If observations are grouped by type of auditory input damage (verbal vs. nonverbal), different degrees of lateralization are observed (Table 2). Collapsing across gAA and vAA cases, verbal input processing disorders correlate very strongly with lesions in the language-dominant hemisphere, alone or in combination with similar contralateral lesions. This was true in 98/102 (96.1%) patients (59/63 with gAA, or 93.7% (the 4 outliers are the subjects in Footnote 2) and 39/39 with vAA, or 100%). Disorders followed cortical damage in 45/102 cases (44.1%), cortical-subcortical damage in 29/102 (28.4%), subcortical and brainstem damage in 18/102 (17.7%), and brainstem damage in 4/102 (3.9%). Nonverbal auditory input processing impairments are right-lateralized, but less strongly than verbal processing disorders are to left-sided damage. Collapsing across gAA and nvAA, difficulty with environmental sounds was associated with right hemisphere damage in 65/77 subjects (84.4%), resulting from 57/63 cases with gAA (90.5%) and 8/14 with nvAA (57.1%). Nonverbal processing deficits followed cortical damage in 30 cases (39%), subcortical damage in 25 (32.5%), and subcortical and brainstem damage in 12 (15.6%). No cases with damage restricted to the brainstem are on record.

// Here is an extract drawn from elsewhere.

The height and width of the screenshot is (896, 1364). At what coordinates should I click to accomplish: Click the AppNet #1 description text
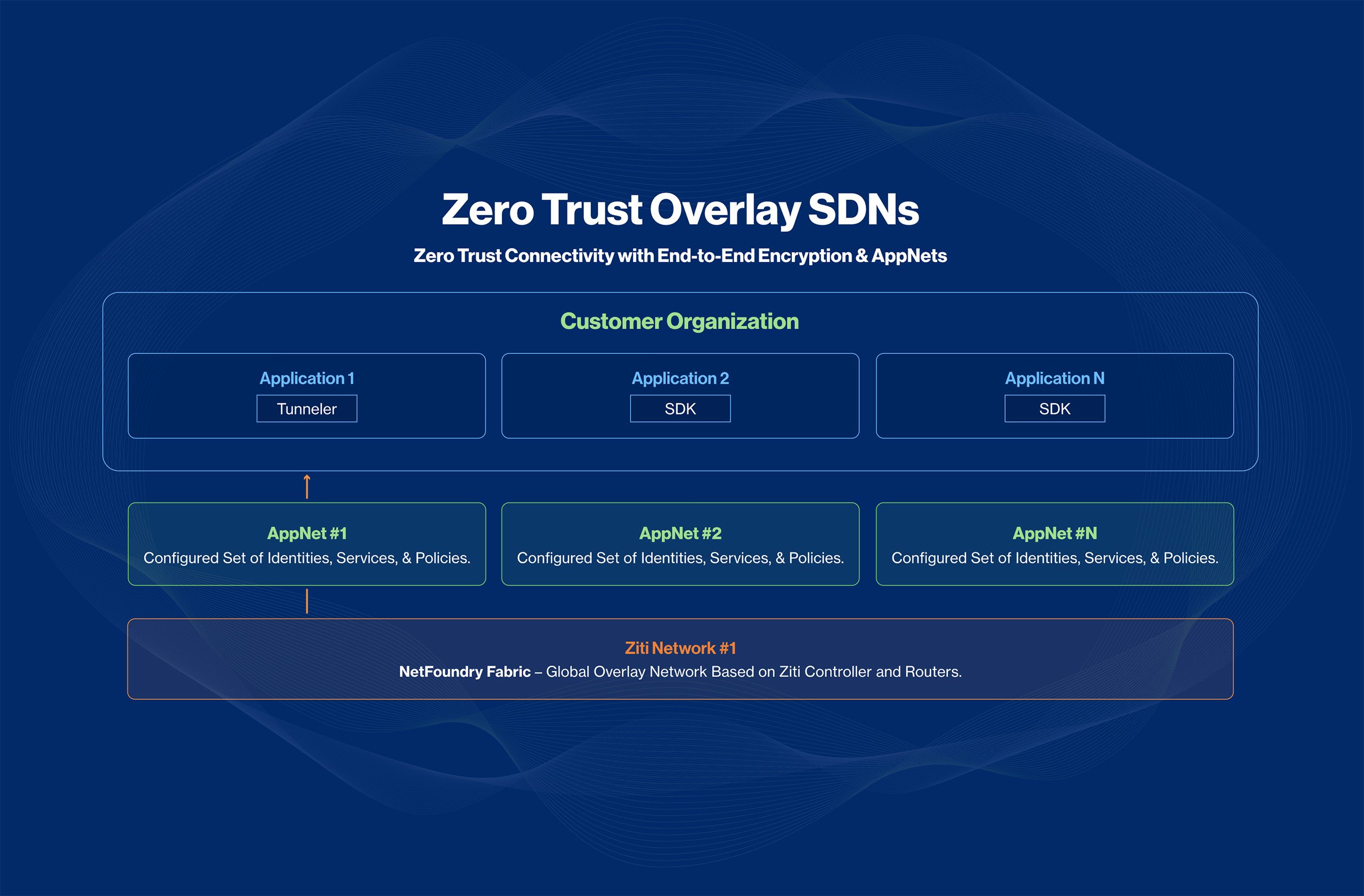click(x=306, y=558)
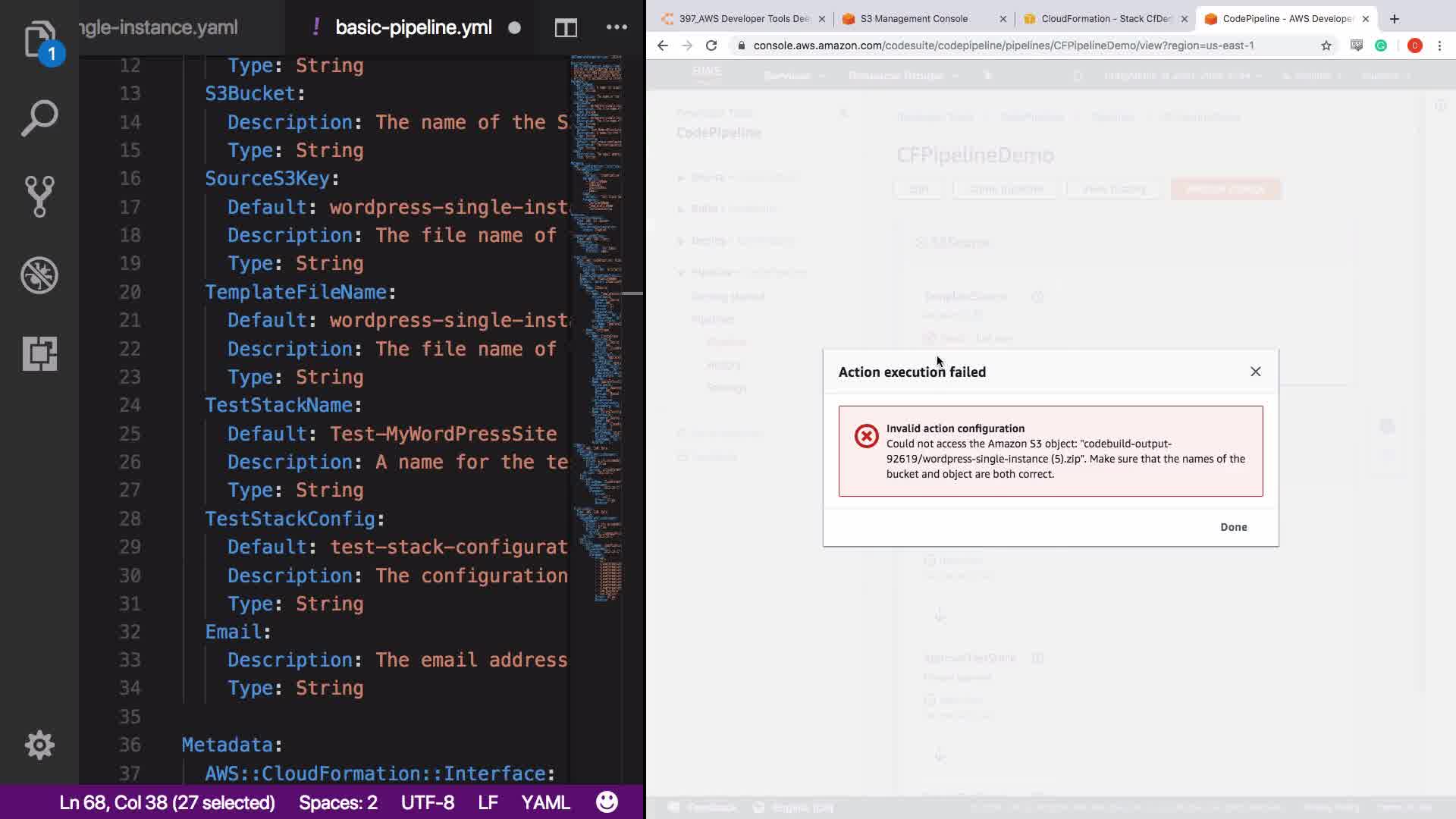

While the association between lesions in the left hemisphere (rather, in the language-dominant hemisphere) and disorders of speech sound processing is unquestionable, the correlation between right hemisphere damage and AA for nonverbal input is less stringent. nvAA has been described only in 14 cases. Eight of these are discussed in a single paper, which reports on nvAA following unilateral subcortical damage to the left (n = 4) and to the right hemisphere (n = 4) [18•]. Unfortunately, verbal input processing was not investigated in detail in these and in many other nvAA cases. Hence, results allow concluding that nvAA can result from damage to either hemisphere, but do not permit inferences on the relative pre-eminence of the right hemisphere in processing nonverbal stimuli—participants, and especially those with left-sided damage, may have also suffered from undetected verbal auditory processing deficits. The only clear instance of nvAA following left hemisphere damage was documented 10 years post-onset of a left parieto-temporal stroke in a patient with recovered gAA. In this case, extensive right-hemisphere BOLD activations during verbal tasks were consistent with improvement-related recruitment of premorbidly non-language brain regions [19•].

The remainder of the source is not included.